No. 9 How Playing Irish 'Trad' Made Me a Better Doctor
Let me begin by bringing you two vignettes from another galaxy, far, far away…that is, from my psychiatric training following my graduation from medical school. They contain the two most important lessons I learned during those four years.
Vignette the First: I was happily reading my ‘process notes’ that detail who said what to whom during the course of a psychotherapy session to my first supervisor. Initially he seemed pleased and amused alternately with my ‘he said/I said.’ However, he quickly interrupted my recitation with the best advice I have ever received regarding psychotherapeutic technique: ‘Bruce…if someone is telling you who they are…what it’s like to be them…their genuine experience of life…shut up!’
'Shutting up' is not my long suit. See, we extroverts kinda have to talk to think....
Being one of the displaced extroverts in psychiatry, ‘shut(ting) up’ is not my long suit. See, we extroverts kinda have to talk to think. Otherwise, thoughts and concepts rather come and go – not in coherent ‘streams of consciousness’ – but in various inchoate ‘puddles’ that achieve coherence in a social context only when spoken. This style of interaction does not always lend itself to what a patient needs in a psychotherapy session.
(With my Cousin Michael, who graduated from U of Michigan Medical School a decade before me,
perusing the professional literature...)
The lesson was so clear and basic, and seemingly facile to put into practice. But about 20 years later, a woman whom I had been treating for about ten years interrupted one of my verbal offerings by throwing a pillow at me, saying, ‘Will you just shut up for a second?’ I was delighted that this otherwise overcautious and deferential woman had progressed to the point of this level of self-assertion -- but I was also grateful for the ‘continuing education course.’
Vignette the Second: In my last year of residency, I was admitted to an advanced psychotherapy seminar. I was assigned The Dread Dr A. as my supervisor, having been deemed the resident least likely to cry under his acerbic tutelage. So Dr A. and I were watching a video of me doing a session where I was treated with condescension and hauteur by my patient. I hit the ‘pause’ button and said to His Dreadness: ‘This woman is treating me as if she thinks I am an idiot.’ Dr A smiled broadly and said, ‘This woman is not treating you as if she thinks you're an idiot....she really thinks you’re an idiot!'
His message was clear and profound – that my belief about what would ‘make sense’ for someone to think or feel doesn’t matter one micro-whit. If I say, ‘I’m afraid our time is up for today’ and my patient hears, ‘I hate you and never park your yak in my driveway again’, I can never build a forum of trust with my patient if I do not at least acknowledge that this is what my patient genuinely believes. And if I am really to be helpful, I must move beyond mere acknowledgment to imagining what it would be like living with that perspective.
This, of course, brings us to Irish traditional music, which has been an important part of the repertoire that my wife, Marla, and I play as a duo. Now any relationship has some role expectations, even if they are not quite as expected. For example, Marla can rig up an entire recording studio and can repair things with moving parts. I write simply lovely thank-you notes.
My 'real job' is to be a partner in a synergistic process, where the deeper intentionality can become more evident...

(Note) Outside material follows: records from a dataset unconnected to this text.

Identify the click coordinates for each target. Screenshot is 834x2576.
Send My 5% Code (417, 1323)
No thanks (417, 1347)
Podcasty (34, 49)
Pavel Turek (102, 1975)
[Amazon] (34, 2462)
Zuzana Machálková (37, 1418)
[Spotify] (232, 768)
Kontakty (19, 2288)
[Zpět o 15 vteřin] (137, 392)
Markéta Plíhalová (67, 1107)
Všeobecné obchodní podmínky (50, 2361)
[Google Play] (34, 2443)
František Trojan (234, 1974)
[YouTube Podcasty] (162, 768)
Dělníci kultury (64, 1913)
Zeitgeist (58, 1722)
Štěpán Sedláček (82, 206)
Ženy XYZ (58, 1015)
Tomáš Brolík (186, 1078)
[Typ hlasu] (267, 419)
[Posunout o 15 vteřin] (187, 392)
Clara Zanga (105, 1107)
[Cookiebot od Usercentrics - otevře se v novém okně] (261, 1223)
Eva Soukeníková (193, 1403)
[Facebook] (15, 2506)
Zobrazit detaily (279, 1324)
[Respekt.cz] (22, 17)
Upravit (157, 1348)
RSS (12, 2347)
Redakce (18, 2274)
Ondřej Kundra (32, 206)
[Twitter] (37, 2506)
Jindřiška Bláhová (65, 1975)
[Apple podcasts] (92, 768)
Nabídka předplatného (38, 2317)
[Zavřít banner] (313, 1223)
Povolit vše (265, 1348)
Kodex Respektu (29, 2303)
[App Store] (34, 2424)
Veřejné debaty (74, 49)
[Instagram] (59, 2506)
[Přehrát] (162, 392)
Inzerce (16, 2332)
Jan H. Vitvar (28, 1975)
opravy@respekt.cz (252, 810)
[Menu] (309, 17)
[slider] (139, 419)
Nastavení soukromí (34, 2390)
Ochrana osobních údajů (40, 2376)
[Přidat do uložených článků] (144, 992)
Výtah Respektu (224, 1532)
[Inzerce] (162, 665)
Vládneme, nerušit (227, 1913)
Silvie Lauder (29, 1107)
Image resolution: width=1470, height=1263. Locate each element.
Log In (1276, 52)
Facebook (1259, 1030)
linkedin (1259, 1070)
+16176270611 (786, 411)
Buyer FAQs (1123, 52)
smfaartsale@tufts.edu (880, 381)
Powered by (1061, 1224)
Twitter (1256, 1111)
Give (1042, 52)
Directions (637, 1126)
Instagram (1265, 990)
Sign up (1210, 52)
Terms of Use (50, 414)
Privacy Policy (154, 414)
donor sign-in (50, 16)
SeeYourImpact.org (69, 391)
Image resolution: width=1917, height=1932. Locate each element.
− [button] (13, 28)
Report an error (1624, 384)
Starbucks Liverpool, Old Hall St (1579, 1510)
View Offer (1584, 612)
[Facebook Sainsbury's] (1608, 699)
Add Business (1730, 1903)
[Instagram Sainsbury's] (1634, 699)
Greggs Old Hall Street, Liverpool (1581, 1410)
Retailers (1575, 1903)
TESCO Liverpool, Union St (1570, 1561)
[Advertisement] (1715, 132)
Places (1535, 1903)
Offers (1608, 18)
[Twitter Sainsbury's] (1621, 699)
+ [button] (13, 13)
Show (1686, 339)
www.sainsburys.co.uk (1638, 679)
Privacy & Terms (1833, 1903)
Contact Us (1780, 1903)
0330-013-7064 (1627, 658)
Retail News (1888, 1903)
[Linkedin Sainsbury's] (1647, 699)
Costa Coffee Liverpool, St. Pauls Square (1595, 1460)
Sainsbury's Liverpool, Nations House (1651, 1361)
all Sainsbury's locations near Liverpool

And so, too, do we have our defined roles playing jigs and reels. Marla is ‘the melody player’, I am the ‘back-up’ player, a job that has been defined as 'supporting the melody' (and its player). However, I think it is more than that. My 'real job' is to be a partner in a synergistic process, where the deeper intentionality can become more evident.
One might call this process ‘bringing out the melody within the melody,’ although psychiatrist that I am, it’s hard to resist the temptation to say we endeavor to render the melody more…itself. However, in the spirit of the Dread Dr A., I must attempt to hear the piece as Marla does. And, in the spirit of my first supervisor, I must suppress the musical analog of my social extroversion (‘too many notes’) and be able to play brief complementary phrases, and, yes, sometimes…shut up.
(Coming to a collective vision of the song isn't always facile...
but I knew that Marla would never throw her mandola at me)
Sadly, neither of my supervisors is still alive. But their teachings have become much more alive and vibrant since I saw these same principles radiating so elegantly and compellingly playing Irish ‘trad.’ My patient and I are also a musical duo. My job is to help them express their ‘melody’ with as much clarity and courage as can be tolerated. And having done this for a few decades, I know when I am hearing music played -- and the crashing thud when it stops. And while I do love a good insight, it does not necessarily free one to sing one's song or inhabit one's life. And melody has everything to do with rhythm -- so an ill-timed insight can be a ghastly intrusion upon the expression of one's melodies.
I think I can now say, with as much hubris-avoidance as I can muster, that I may be beginning to 'get. it' about what I am supposed to do in my office. The fact that no pillows have been hurled at me since I have started to play Irish trad may not be definitive proof, but I’d like to see that as perhaps a sliver of corroboration.